■ **Study text**:
Start of Block

Yeah, I think it's really cool. I feel like just sometimes I just be a little distance from it, just let it do its thing so I don't feel any desire to you know what I mean? Or if people are getting stuff wrong, just let it live for what it, you know, not trying to get too involved. Or, like, when I listen to like I listened to one with Derek Riel the other day, and I was saying to Chris, and, like, it's not very often you get to hear your friend saying nice things about you. In that, like, usually it would be, like, at your funeral or yeah.
WR: I think this describes everyone I know who is a Propagandhi fan. But do you feel that the music you make as a band kind of lends itself to that sort of almost nerdiness about it? Because there's so much to unpack in each song whether it's figuring out what the references are or doing research. I mean, a lot of the records have today's empires has that big booklet of this massive document that comes with the LP that you can you know what I mean? Do you think that your audience is maybe people who are willing to sort of devote more time to thinking about what's in the song rather than just it is this is cool, and I want to headbang to it.
TK: It seems like it's hard to say. It's kind of odd. We always feel a little bit like the scenes and bands we're lumped into isn't really what we listen to or anything.
Which is kind of interesting, too. Sometimes I think that we even probably don't listen to much of the same music as the people who listen to us, which is kind of interesting in a way.
Yeah, we're happy. Anyone who's listening to it, we dig it. And the more that they're feeling it and looking into what we're trying to get at that's what you want as an artist, right, to move somebody.
You could go paint a picture where everything's all just 100% right with no feeling and it's whatever, but if you see it and it's like, totally moving you for whatever reason, it's like a completely different experience.
TK: So that's what we're trying to get at.
WR: I think I may have asked Chris this when he was on my show a million years ago, but one of my favorite things that I've seen online I mean, there's so much live footage of you guys online from various cities around the world, and I think it was in Australia. There was a show, and you're playing, playing Dear Coach's Corner. And the crowd is singing along with every word. The whole crowd. And I love watching that because I can't imagine many people in the Australian crowd have any idea what Coach's Corner is or who Don Cherry is. And so I know that this is the same with every band, where once your song is out in the world, people will it's open to it becomes the audience's song. Right. They can interpret however they want. They like what they want out of it. But what is that like, being on stage, knowing that you're talking about maybe not that song particularly, but you're talking about very specific issues in the songs?

End of Block

■ **Dataset excerpt**:
Start of Block

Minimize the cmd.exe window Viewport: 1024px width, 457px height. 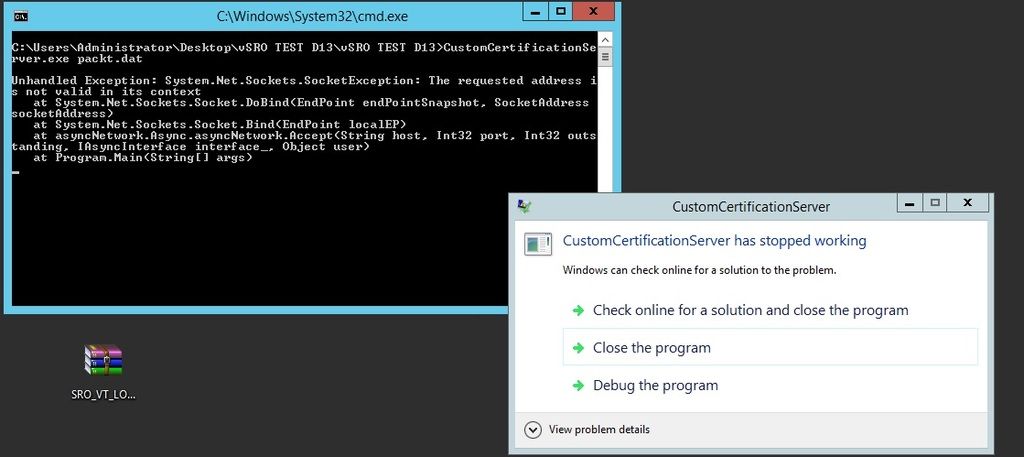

End of Block

■ **What you should do**:
Continue the Propagandhi interview from its last line.

■ **Answer to the problem**:
I mean, you're talking about subject matter that isn't just generic. Right. And then you have people who maybe know nothing about it, who are they know every word and they're singing along. Does that kind of give you hope that they're going to maybe dig deeper when they're at home with the record or something? Or are you okay with the fact that maybe they just love the song so much that they'll sing along and not go that extra step to actually learn what it's talking about?
TK: I think either way is fine. We just do our thing and however you want to take it is how you take it.
TK: I do kind of feel, like, happy when I see people singing along for the fact that we didn't build our songs as sing alongs to pander.
I like that people listen to the songs and even though some of the songs aren't really sing along type songs, like people are singing along, which kind of really makes me kind of feel like it's nice that you can do that without sitting down and going pandering to them. You're dumb. This is elementary school and we're all going to sing Row Your Boat Ashore or whatever.
WR: Yeah. You don't need to specifically write the hook for people to actually be wanting to sing along anyway. Yeah, that's cool.
WR: One thing I wanted to ask you about as well is I've noticed just following you on social media is you're obviously a visual artist as well, in addition to the music side of things. How long have you been doing that for? Because some of the art you're doing is fantastic.
TK: Oh, thanks.
I don't know, I kind of was doing it ever since I was a little kid, and then at some point, maybe like eight or so years ago, I was just like, picked up the pace. I was like, I just knew I wouldn't get good unless I tried really hard.
TK: Just like music, I kind of realized you can have an idea for a song or music, but to make it happen and turn out roughly the way you want is a lot of effort, especially if you want it to be on for real.
[00:27:20] Speaker B: You know what I mean? I don't know how to say it. If your goal isn't if you want it to compete, well, how's the best I can try to compete with sonically? With your heroes.
TK How do we get as good as our heroes? And when you realize how much work it is, it's like, okay, that's the same for art, that's the same for absolutely everything. Like nothing comes easy.
WR: Yeah. Is it a different creative process for you? Do you feel like you're using a different part of your brain to create visual stuff versus music?
TK: It is and it isn't.
I kind of go back and forth all day from music to drawing, music to drawing, and it kind of weaves itself together a little bit because you start seeing I start thinking about the principles while I'm drawing. And then if you're drawing or whatever, you have your simple statement or this simple layout or composition, and if it's not solid, there's nothing you can do to decorate it and make it turn out good. You can't just keep adding stuff and have it turn out well. The initial thing has to be solid. So I think through painting, I started to realize more and more that the initial thing without any dressing should be as solid as possible, like the simple statement. And I think that's why some bands are super successful.
It's a simple statement. And some bands like the simple statement so strong they can almost stop there.
WR: Yeah, for sure.
TK: And I don't mean like shitty bands that can't play and their songs are simple. I don't know what I mean. But I don't mean you make a simple song that sucks and it's simple. You know what I mean? I mean something good. And also, the longer you draw, the simpler your drawing can be. Because it's more right earlier.
WR: Right. Fix it later on. Yeah, exactly.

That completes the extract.